Já para “dar vida” à cabra Jureminha e ao papagaio Erudito, foram construídas algumas unidades de bonecos em diferentes tamanhos e cores, com constantes “reformas” de cada um pela “bonequeira” Isabela Lopes. “São bonecos que precisam ter uma resistência maior, já que vão sendo posados em cada foto pelo animador”, explicam.

6
meses durou o processo total de produção das animações

Ainda que impressione saber que a realização dos três minutos de animação durou seis meses, o maior desafio citada por Nathalia e Mariana foi justamente o tempo. “A animação num geral precisa de mais tempo de produção do que uma obra em live action”, apontam.

“Precisamos ser bem criativos para termos uma metodologia de trabalho em que a gente pudesse ter uma velocidade maior de produção, mas ainda sem perder a qualidade do produto final”, seguem Nathália e Mariana.

Reconhecimento da animação cearense a nível nacional

Partes importantes do processo de realização das cenas, como a pré-produção de arte e a animação foram feitos na Casa Amarela Eusélio Oliveira — espaço formativo de audiovisual da Universidade Federal do Ceará que possui um núcleo de animação — e no Bochecha Studio — estúdio de animação stop motion cearense.

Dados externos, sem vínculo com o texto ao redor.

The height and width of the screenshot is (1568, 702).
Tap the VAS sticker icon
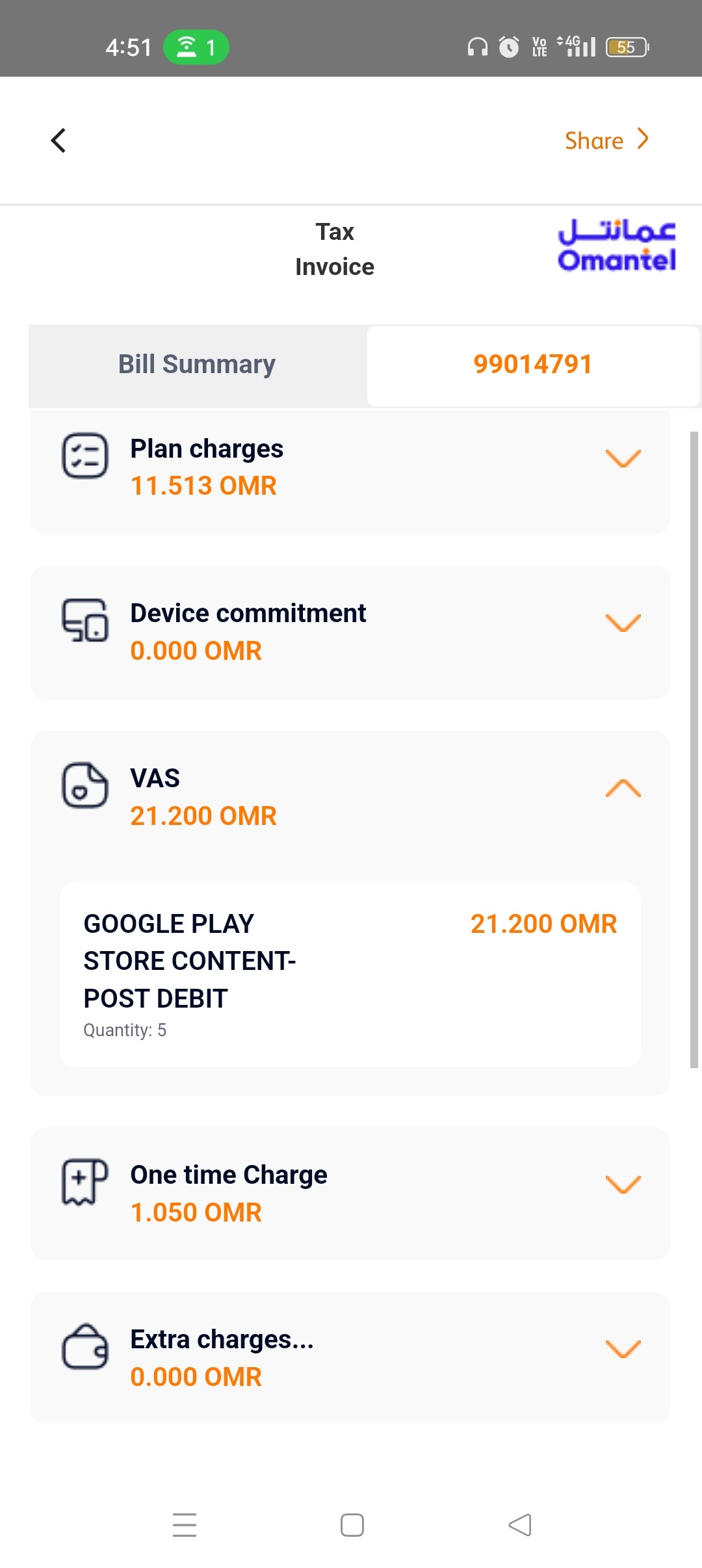85,785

Na parceria com a Casa Amarela, tanto salas e equipamentos foram utilizados, quanto pessoal participou da produção das animações para o longa. Em contrapartida, a Miríade irá ministrar um curso intensivo de Produção para Animação em janeiro. Com realização on-line, a formação já está com inscrições abertas.

Para Nathalia e Mariana, a participação de profissionais e conhecimento cearenses em “O Auto da Compadecida 2” é uma “honra” e, de maneira relevante, “uma oportunidade de trazer os olhares do público brasileiro pra cá, para o que está sendo produzido aqui”.

“Após a conquista da cota mínima dos recursos dos editais para a animação desde 2016, temos uma produção cada vez maior de curtas e séries animadas cearenses. Isso fora as produções de longas e séries sendo produzidas atualmente. O Ceará tem trilhado seu próprio caminho, formando animadores, ilustradores e outros profissionais que atuam na animação em todas as partes do Brasil”
Nathalia Forte e Mariana Lage
da Miríade Produção Animada

Apesar desse cenário de conquistas, pontuam, “ainda não somos vistos pelo mercado nacional e internacional como um pólo de produção de animação”. 

“Estar na sequência do filme ‘O Auto da Compadecida’, tão presente na nossa vida e de tantos brasileiros, não só é uma honra como também uma oportunidade de sermos vistos como profissionais da animação que entregam um produto de alta qualidade”, celebram as duas.

Miríade Produção Animada

No mercado desde 2020, a Miríade Produção Animada oferece diferentes serviços para obras em animação, incluindo direção de produção, coordenação, produção de linha e assistência de direção. Entre outras obras nas quais ela trabalhou, estão "Te Prego Lá Fora", um especial de natal animado do grupo Porta dos Fundos, e obras seriadas dos canais Gloob e Gloobinho. 

Além dessa atuação, a Miríade também tem trabalhado ofertando formações para produtores de todo o País. "Com os cursos, queremos que outras pessoas possam entrar no mercado mais preparadas para o que vão enfrentar, e com mais know-how e confiança na própria capacidade de colocar a produção dos projetos para frente de modo eficiente e criativo", atestam as profissionais.